Tasks to perform ▸
**a)** Echo the part of the AI-safety thread below, starting with "I think I'd" and going on through "of reward modelling.".
**b)** In the AI-safety thread below, what error-correcting hardware does the writer say any future seed AI should at least be using?

[Start of Source text]

This is, of course, not intended to dismay you from pursuing solutions to such a disaster.

I don't really know what the probability is. It seems somewhat low, but I'm not confident that it's *that* low. I wrote a shortform about it last night (tl;dr it seems like this type of error could occur in a disjunction of ways and we need a good way of separating the AI in design space.)

I think I'd stop worrying about it if I were convinced that its probability is extremely low. But I'm not yet convinced of that. Something like the example Gwern provided elsewhere in this thread seems more worrying than the more frequently discussed cosmic ray scenarios to me.

You can't really be accidentally slightly wrong. We're not going to develop Mostly Friendly AI, which is Friendly AI but with the slight caveat that it has a slightly higher value on the welfare of shrimp than desired, with no other negative consequences. The molecular sorts of precision needed to get anywhere near the zone of loosely trying to maximize or minimize for anything resembling human values will probably only follow from a method that is converging towards the exact spot we want it to be at, such as some clever flawless version of reward modelling.

In the same way, we're probably not going to accidentally land in hyperexistential disaster territory. We could have some sign flipped, our checksum changed, and all our other error-correcting methods (Any future seed AI should at least be using ECC memory, drives in RAID 10, etc.) defeated by religious terrorists, cosmic rays, unscrupulous programmers, quantum fluctuations, etc. However, the vast majority of these mistakes would probably buff out or result in paper-clipping. If an FAI has slightly too high of a value assigned to the welfare of shrimp, it will realize this in the process of reward modelling and correct the issue. If its operation does not involve the continual adaptation of the model that is supposed to represent human values, it's not using a method which has any chance of converging to Overwhelming Victory or even adjacent spaces for any reason other than sheer coincidence.

[End of Source text]
[Start of Provided information]

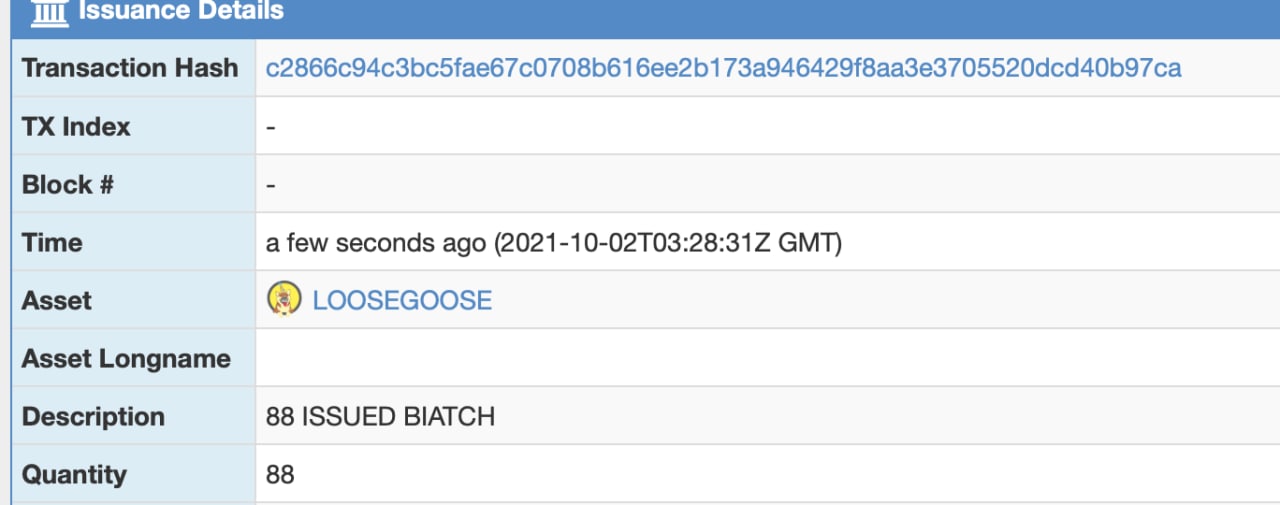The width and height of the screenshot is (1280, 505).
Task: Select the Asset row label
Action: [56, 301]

[End of Provided information]
[Start of Provided information]

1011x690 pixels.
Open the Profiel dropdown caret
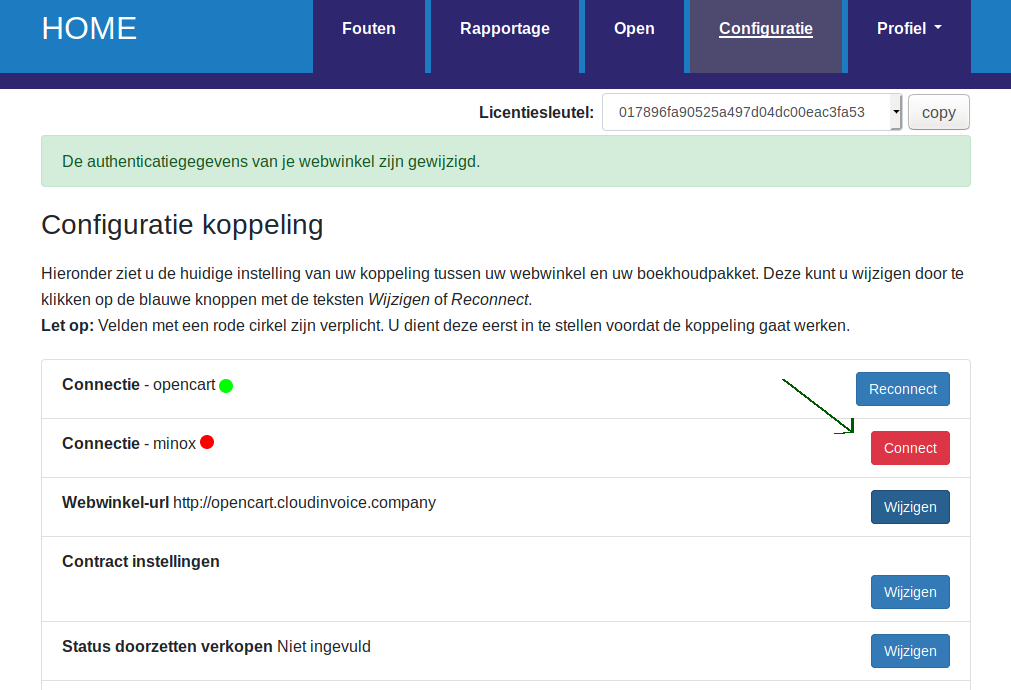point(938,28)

[End of Provided information]

Answers for this exercise ▸
**a)**
I think I'd stop worrying about it if I were convinced that its probability is extremely low. But I'm not yet convinced of that. Something like the example Gwern provided elsewhere in this thread seems more worrying than the more frequently discussed cosmic ray scenarios to me.

You can't really be accidentally slightly wrong. We're not going to develop Mostly Friendly AI, which is Friendly AI but with the slight caveat that it has a slightly higher value on the welfare of shrimp than desired, with no other negative consequences. The molecular sorts of precision needed to get anywhere near the zone of loosely trying to maximize or minimize for anything resembling human values will probably only follow from a method that is converging towards the exact spot we want it to be at, such as some clever flawless version of reward modelling.

**b)** ECC memory and drives in RAID 10.